England’s series of Ashes matches with Australia were at the centre of the country’s sporting attention in post-war Britain. At the heart of England’s team, and that of Yorkshire, was opening batsman Len Hutton. The statistics of Hutton’s career are formidable. He played 79 Test matches over nearly two decades scoring 6,971 runs at an average of 56.67 – many against Australia with their top-class bowling attack of Lindwall and Miller. Leonard Hutton’s place in the pantheon of the gods of English cricket is assured.
He made his Test debut in 1937. Then, in 1938, came one of cricket’s legendary innings. Len Hutton scored 364 runs at The Oval against Australia in an innings built on sustained concentration and skill during more than 13 hours of play. In 1952 he was appointed captain of England – the first-ever ‘professional’ to be appointed. The firmly-established custom had been that a captain should come from the ‘amateur’ tradition. Hutton’s career would prove an important stepping-stone towards the abolition of the game’s distinction between ‘gentlemen’ and ‘players’ in 1962. Hutton was knighted in 1956, joining Jack Hobbs as a cricketing Sir.

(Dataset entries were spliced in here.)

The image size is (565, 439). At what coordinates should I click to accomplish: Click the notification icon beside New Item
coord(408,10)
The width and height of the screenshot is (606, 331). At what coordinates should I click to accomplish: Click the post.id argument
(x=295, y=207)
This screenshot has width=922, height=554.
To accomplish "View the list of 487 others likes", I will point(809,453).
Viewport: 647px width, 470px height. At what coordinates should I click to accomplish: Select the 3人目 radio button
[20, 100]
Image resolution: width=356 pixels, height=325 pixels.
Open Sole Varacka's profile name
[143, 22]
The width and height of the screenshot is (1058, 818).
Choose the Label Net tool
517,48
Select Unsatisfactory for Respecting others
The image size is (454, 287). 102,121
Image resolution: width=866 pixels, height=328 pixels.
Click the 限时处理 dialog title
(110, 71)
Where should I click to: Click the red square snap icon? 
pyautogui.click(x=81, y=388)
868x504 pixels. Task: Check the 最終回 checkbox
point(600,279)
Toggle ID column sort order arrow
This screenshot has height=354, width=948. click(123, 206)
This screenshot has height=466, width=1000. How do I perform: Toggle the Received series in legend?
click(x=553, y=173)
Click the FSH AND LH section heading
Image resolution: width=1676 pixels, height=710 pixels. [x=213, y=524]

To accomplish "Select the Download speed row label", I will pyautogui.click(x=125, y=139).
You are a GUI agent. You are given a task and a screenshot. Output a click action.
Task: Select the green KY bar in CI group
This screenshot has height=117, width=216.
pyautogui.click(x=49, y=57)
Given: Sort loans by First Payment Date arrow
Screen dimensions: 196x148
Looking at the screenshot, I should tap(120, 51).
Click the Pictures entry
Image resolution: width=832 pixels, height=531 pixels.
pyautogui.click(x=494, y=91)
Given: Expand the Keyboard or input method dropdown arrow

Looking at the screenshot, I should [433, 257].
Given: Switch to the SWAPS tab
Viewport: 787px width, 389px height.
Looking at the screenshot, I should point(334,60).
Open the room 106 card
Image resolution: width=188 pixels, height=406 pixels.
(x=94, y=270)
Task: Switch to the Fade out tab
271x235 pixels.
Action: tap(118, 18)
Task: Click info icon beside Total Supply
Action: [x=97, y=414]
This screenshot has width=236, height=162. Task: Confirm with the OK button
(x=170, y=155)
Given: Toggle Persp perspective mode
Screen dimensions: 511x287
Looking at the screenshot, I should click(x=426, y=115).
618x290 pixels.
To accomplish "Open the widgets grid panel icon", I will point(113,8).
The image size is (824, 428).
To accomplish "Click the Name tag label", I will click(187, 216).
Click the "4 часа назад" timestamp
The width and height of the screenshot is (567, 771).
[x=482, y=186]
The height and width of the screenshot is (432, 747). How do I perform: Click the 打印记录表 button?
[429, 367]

The chosen memorial for one of Yorkshire’s finest was, in the cricketing tradition, newly designed gates - the Sir Leonard Hutton Gates - dedicated at the main entrance to Headingley. Hutton is placed at the centre playing a fierce and stylish drive over mid-wicket. To the right is a re-enactment of the scoreboard when he reached his historic 364 at The Oval against Australia in 1938. To the left is a scene from Headingley earlier in the summer of 1990 when England played Pakistan and includes a number of Asian women in the stand wearing saris. The designer, Kate Maddison, said: “I felt it was important the design for the gates showed an unbroken link between the historic and the contemporary game.”